To do – Please revise the entries between the line holding "Where should I" and the end of the entries, inclusive, so that "scrollbar" becomes "scroll bar" and nothing else changes. Return only those lines, without the pictures.
— start of Records for the task —
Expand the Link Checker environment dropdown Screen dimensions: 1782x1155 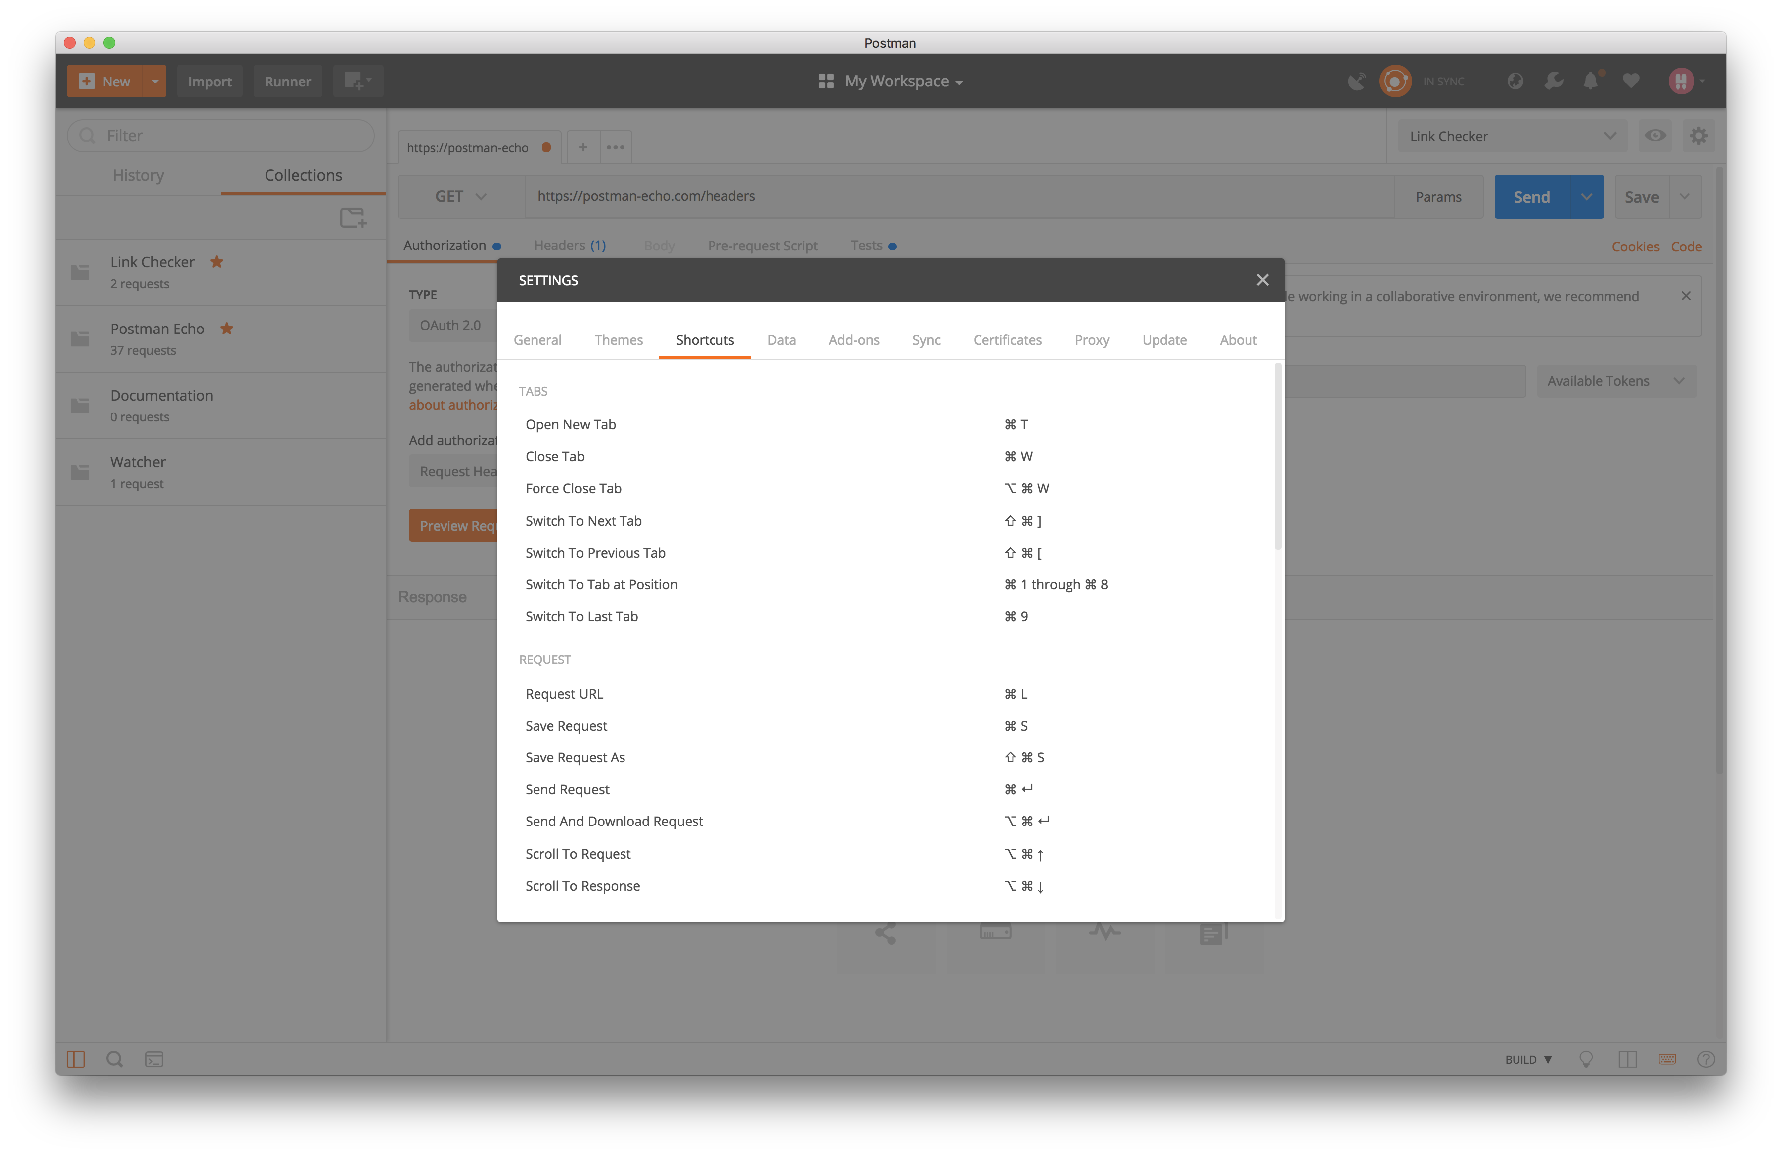(1512, 136)
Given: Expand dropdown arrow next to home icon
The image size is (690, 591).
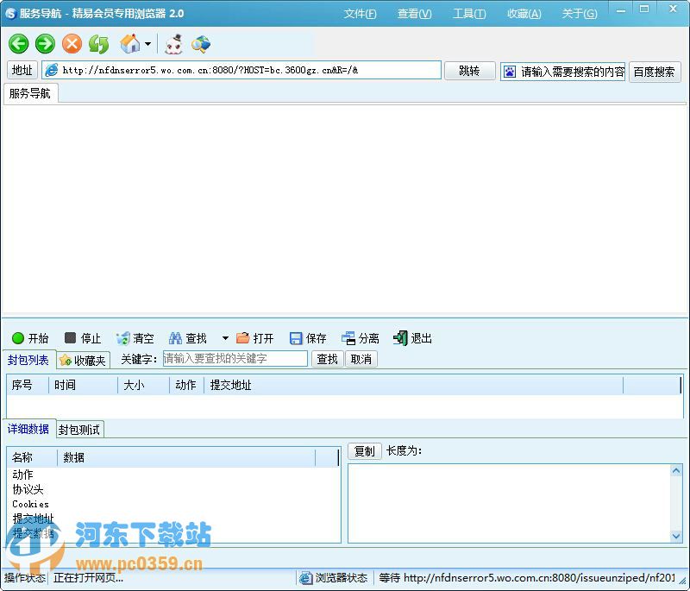Looking at the screenshot, I should pyautogui.click(x=147, y=45).
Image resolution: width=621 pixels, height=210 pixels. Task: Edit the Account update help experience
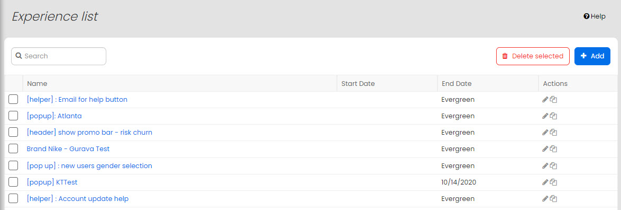545,198
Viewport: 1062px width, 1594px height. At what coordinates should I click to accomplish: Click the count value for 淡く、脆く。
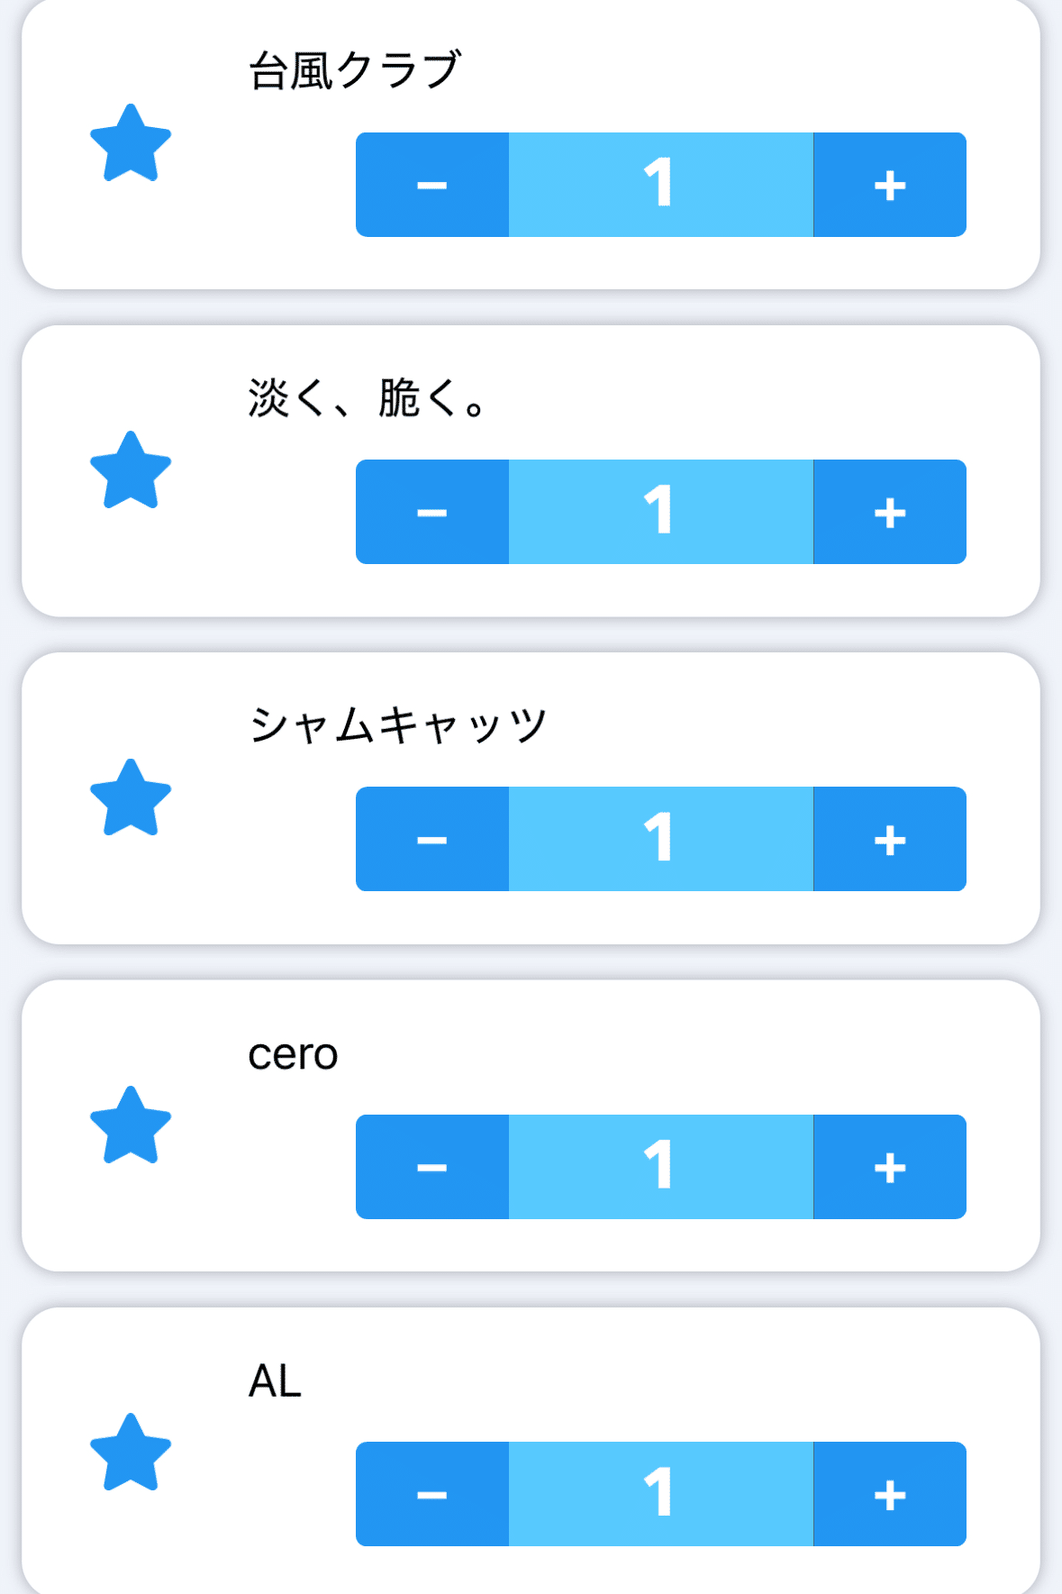coord(660,512)
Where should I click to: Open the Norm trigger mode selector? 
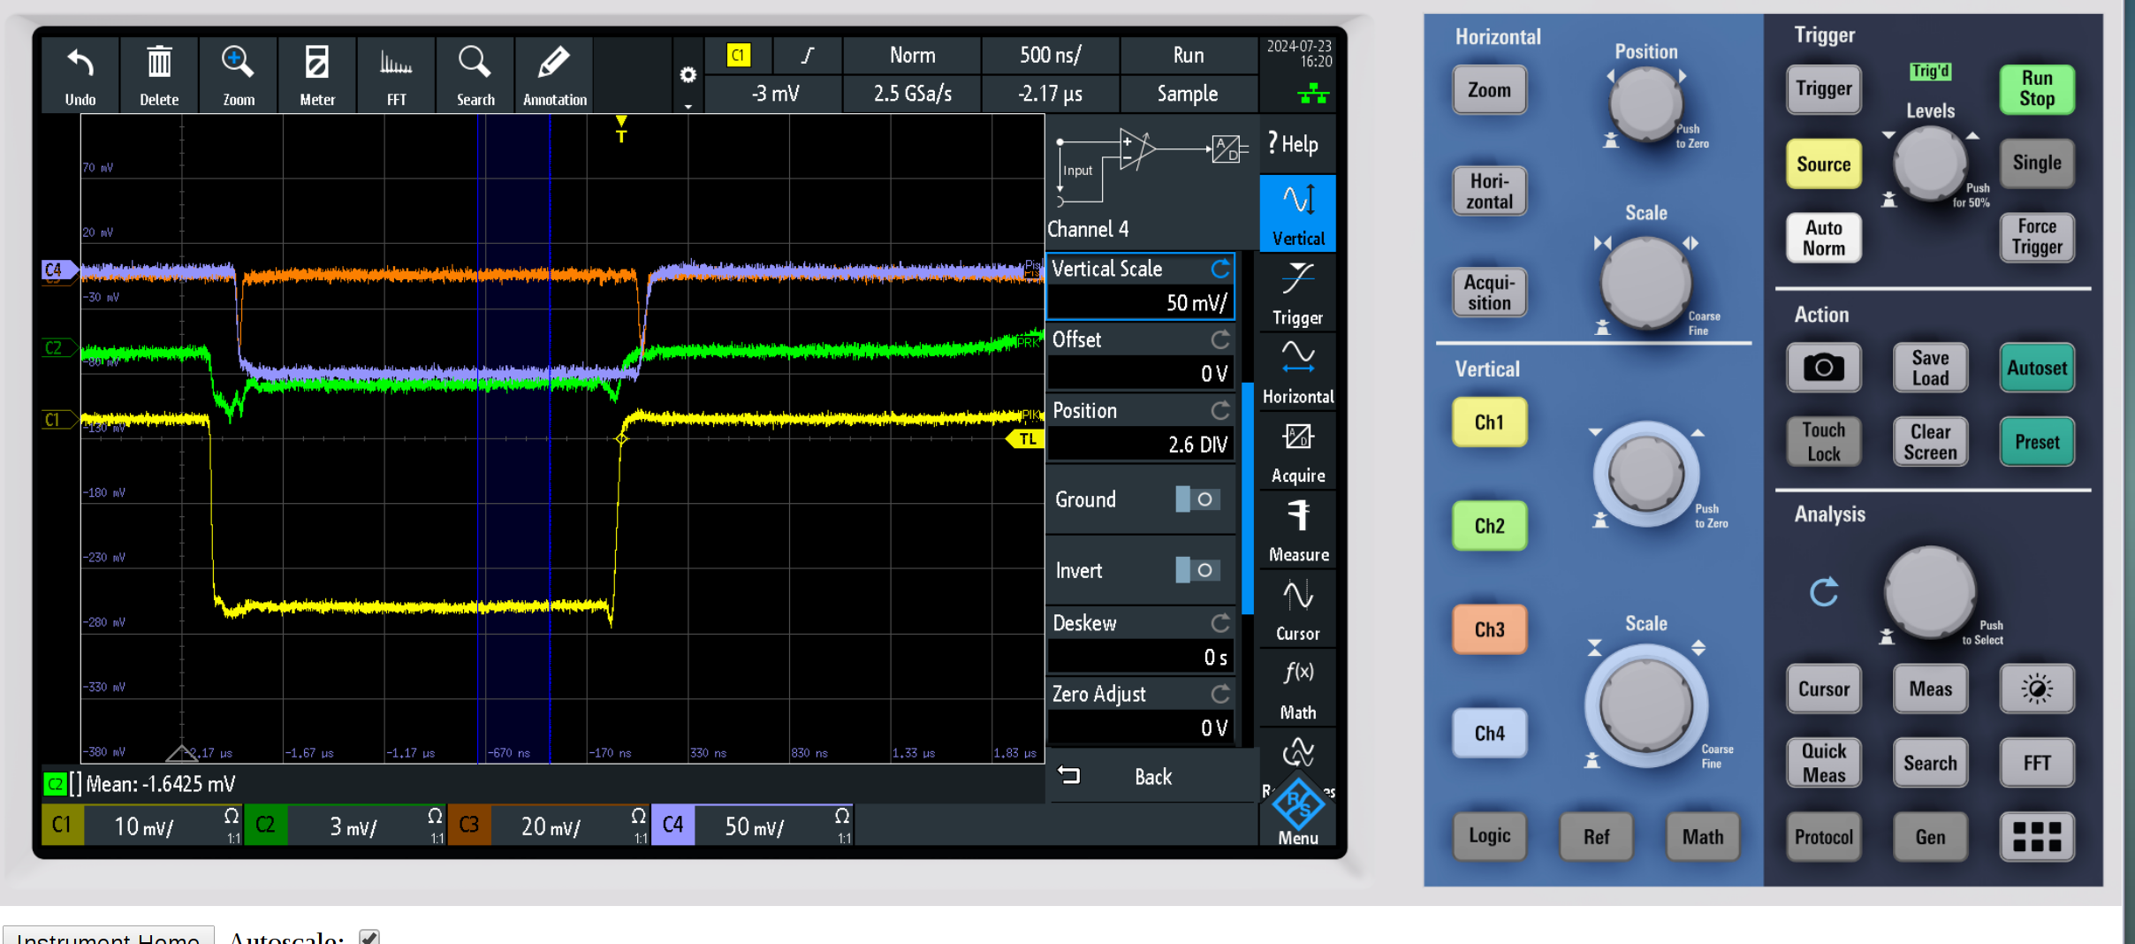pyautogui.click(x=912, y=55)
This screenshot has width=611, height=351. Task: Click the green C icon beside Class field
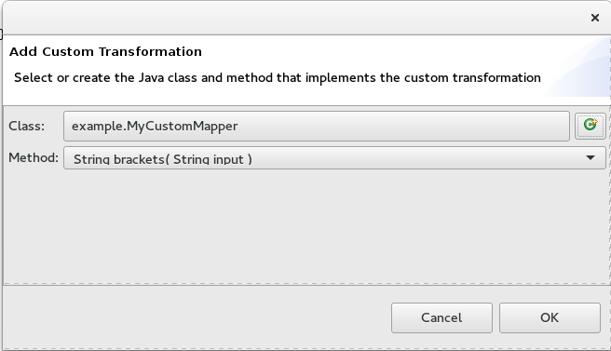click(591, 125)
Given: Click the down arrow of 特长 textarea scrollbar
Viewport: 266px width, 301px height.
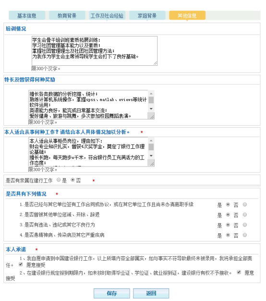Looking at the screenshot, I should point(151,109).
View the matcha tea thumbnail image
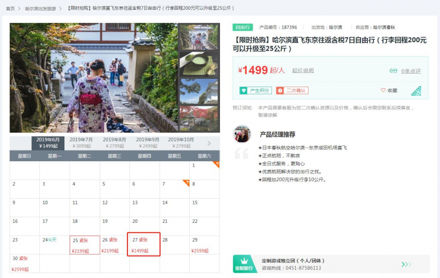This screenshot has width=440, height=278. [199, 65]
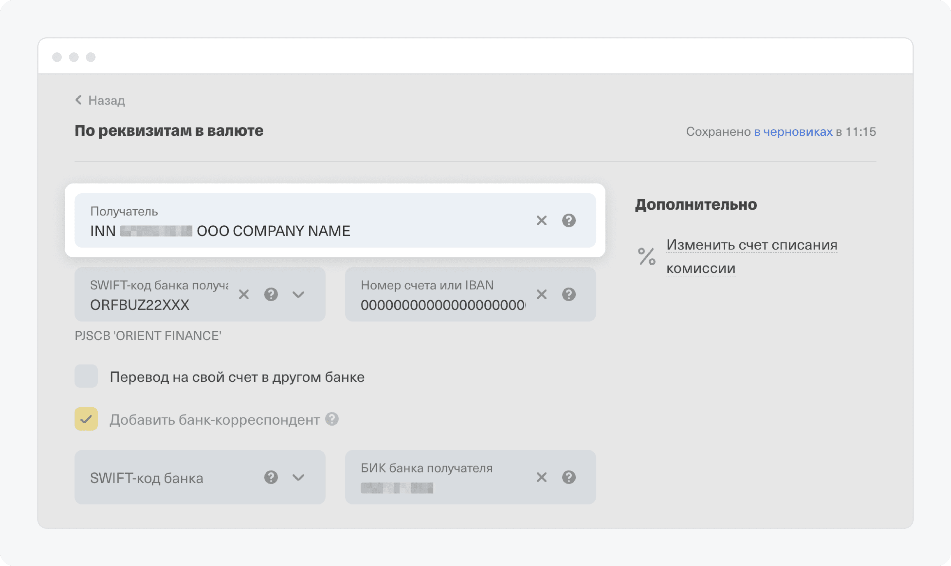Clear the account number or IBAN field

pos(541,294)

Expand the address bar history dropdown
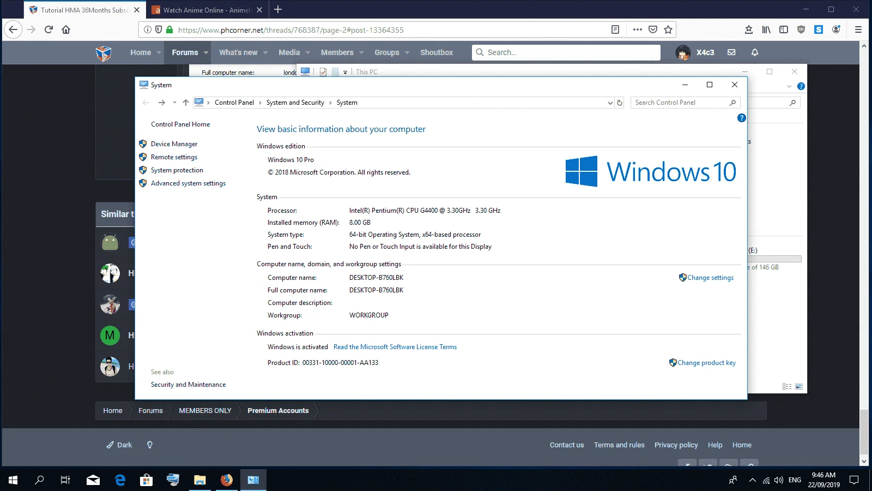[610, 103]
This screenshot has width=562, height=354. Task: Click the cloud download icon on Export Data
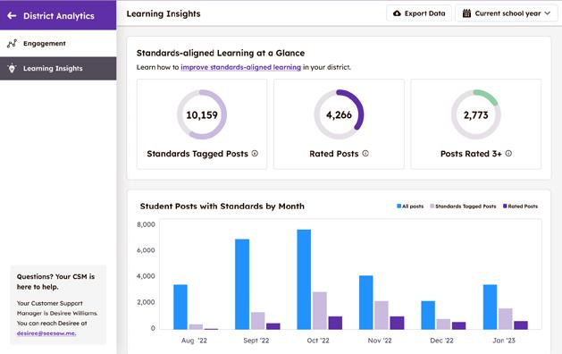pyautogui.click(x=397, y=13)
— end of Records for the task —
In response –
Where should I click to: Open the Norm trigger mode selector? 
pyautogui.click(x=912, y=55)
This screenshot has width=611, height=351. Task: Click the green C icon beside Class field
click(591, 125)
Given: Click the down arrow of 特长 textarea scroll bar
Viewport: 266px width, 301px height.
Looking at the screenshot, I should point(151,109).
View the matcha tea thumbnail image
This screenshot has width=440, height=278. [199, 65]
Clear the account number or IBAN field

pos(541,294)

Expand the address bar history dropdown
[610, 103]
This screenshot has width=562, height=354. Task: Click the cloud download icon on Export Data
pyautogui.click(x=397, y=13)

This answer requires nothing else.